DNR Sold To Santa Cruz Owner

Snow/skate mogul adds European strength to his businesses.

Richard Novak, owner of Santa Cruz Snowboards, NHS, and several skateboard companies, has bought Switzerland-based DNR Sportsystem from Marker (the 80-percent owner) and from Gregor Furrer and Lucio Roffi-its two other shareholders-for an undisclosed amount of money.

According to a Form 10-Q filed by Marker with the Securities and Exchange Commision on November 20, 1998, the company sold its shares of DNR for “nominal consideration” and will eliminate all outstanding intercompany balances in relation to its snowboarding business.

The purchase is sort of a homecoming for the company. Novak originally founded DNR along with Roffi and Titus Dittman in 1989, as a European licencee to handle distribution, marketing, and development for Santa Cruz Snowboards. It also took on a similar role for Sims Snowboards in 1991.
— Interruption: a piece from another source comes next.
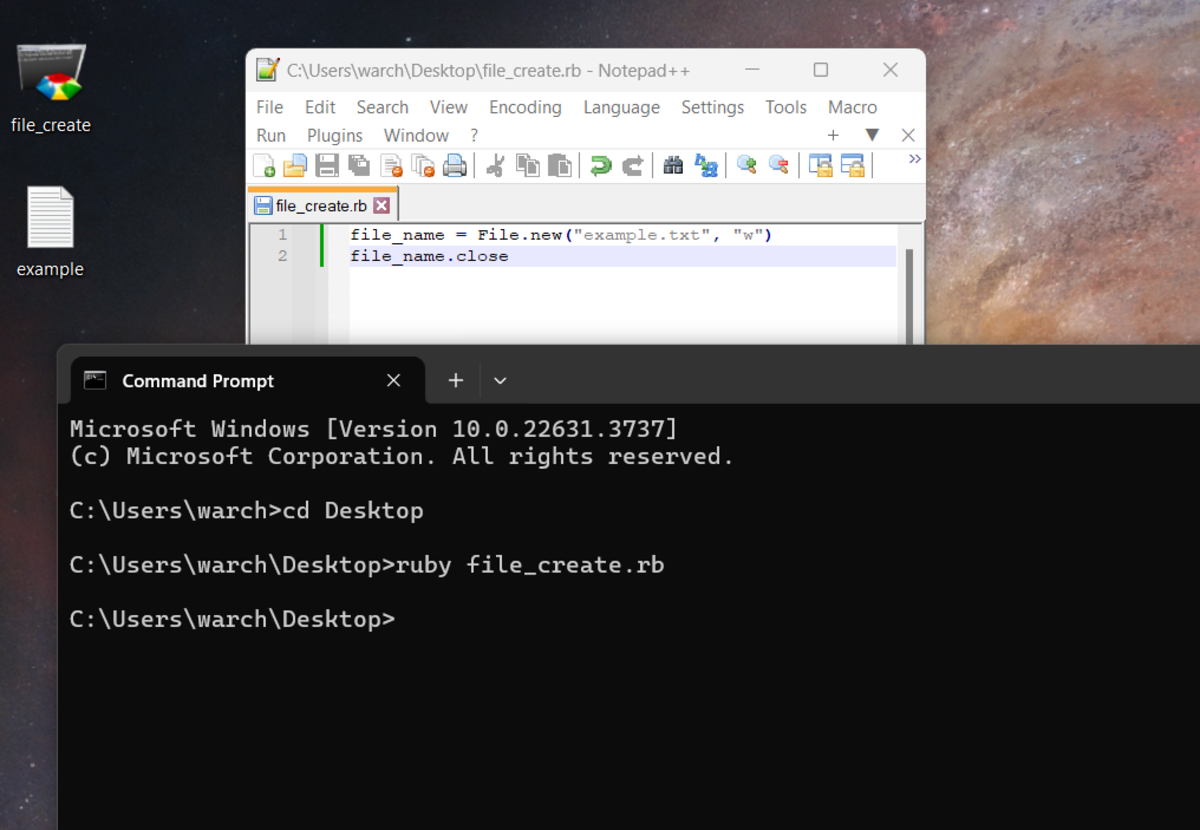
Task: Click the Zoom In magnifier icon
Action: tap(746, 166)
Novak and Dittman both sold their DNR shares in 1995. In December of that year, Marker purchased 25 percent of DNR for 5.4-million dollars, and also announced the construction of a new snowboard factory in Salt Lake City, Utah. Marker later purchased another 55 percent of DNR for approximately twenty-million dollars. The move was Marker’s entry into the snowboard market at a time when the industry was tetering on a major consolidation.

At the time of the Marker purchase, DNR was involved in the marketing and distribution of both Sims and Santa Cruz snowboards in Europe, and was working with both brands to develop and manufacture their lines. DNR had sales of 44-million dollars that year.

In a highly publicized lawsuit, Sims terminated its contract with DNR in October of 1996 (see SNOWboarding Business, Volume 8, Number 3), which ultimately led to a huge loss in business revenues and lawsuit expenses for DNR and Marker. Insiders say the lawsuit also dealt a huge financial blow to Sims, from which that company is only now starting to recover.

Novak’s Gain

With the repurchase by Novak, DNR will now focus solely on designing, manufacturing, and distributing Santa Cruz Snowboards. In the recent past these duties were split with producing and selling the Marker-brand snowboard equipment as well. According to Novak, DNR will work in conjunction with NHS on these tasks. NHS will oversee the overall direction and North American sales of the brand.

Novak says having the DNR offices in Switzerland will boost the Santa Cruz name across that continent. “We’ll have a presence in Europe and will have Europeans dealing with Europeans.”

In addition to handling the distribution of the brand, the DNR staff will oversee the R&D and manufacturing of the Santa Cruz product at the Volkl factory in Germany. DNR Vice President Shaw Kaake will be in charge of development and engineering.

Roffi, who had been a founder, chairman, and CEO of DNR, left the company almost a year ago and was replaced by Claudia Jandolo, who will continue as the president under the new ownership.

Marker’s Refocus

While Novak gains direct control over the Santa Cruz brand, Marker management hopes that by selling its snowboarding business, it will be able to turn around its recent slide.

Marker’s snowboard manufacturing operations ceased on July 30, 1998, and on September 10, 1998, the Marker Board of Directors authorized the disposition of the entire snowboard operation of the company.

“While the losses from our discontinued snowboard operations are significant,” says Marker President and CEO Peter Weaver, “we are now able to focus on our core business, and intend to return it to profitability as quickly as possible.

“We are confident in our ability to maintain our position in the Alpine ski-binding business, and we plan to concentrate all our resources toward this effort.”

But, Weaver says, the company will maintain some presence in the snowboarding world. “We have inventory, we’re selling products, and we’ll continue to service those products ffor as long as we need to,” he adds. Weaver also says the company has developed another, better step-in snowboard-binding system, but the company won’t show any products or new lines at the upcoming trade shows.

How bad have Marker’s recent financials been? For the six months ended September 30, 1998, the company recorded a loss from discontinued operations of approximately 26.3-million dollars. This loss is based upon management’s current estimates regarding the ultimate realization of assets and settlement of liabilities on disposal of the snowboard operations. However, actual results could differ from those estimates.

Indeed, Marker’s financial woes are still significant. The company’s net loss for the six months ended September 30, 1998 was 32.2-million dollars, compared to a net loss of 6.1-million dollars for the corresponding period of the prior fiscal year. The increase in net loss for the period compared to last year is primarily the result of the company’s discontinued snowboard operations.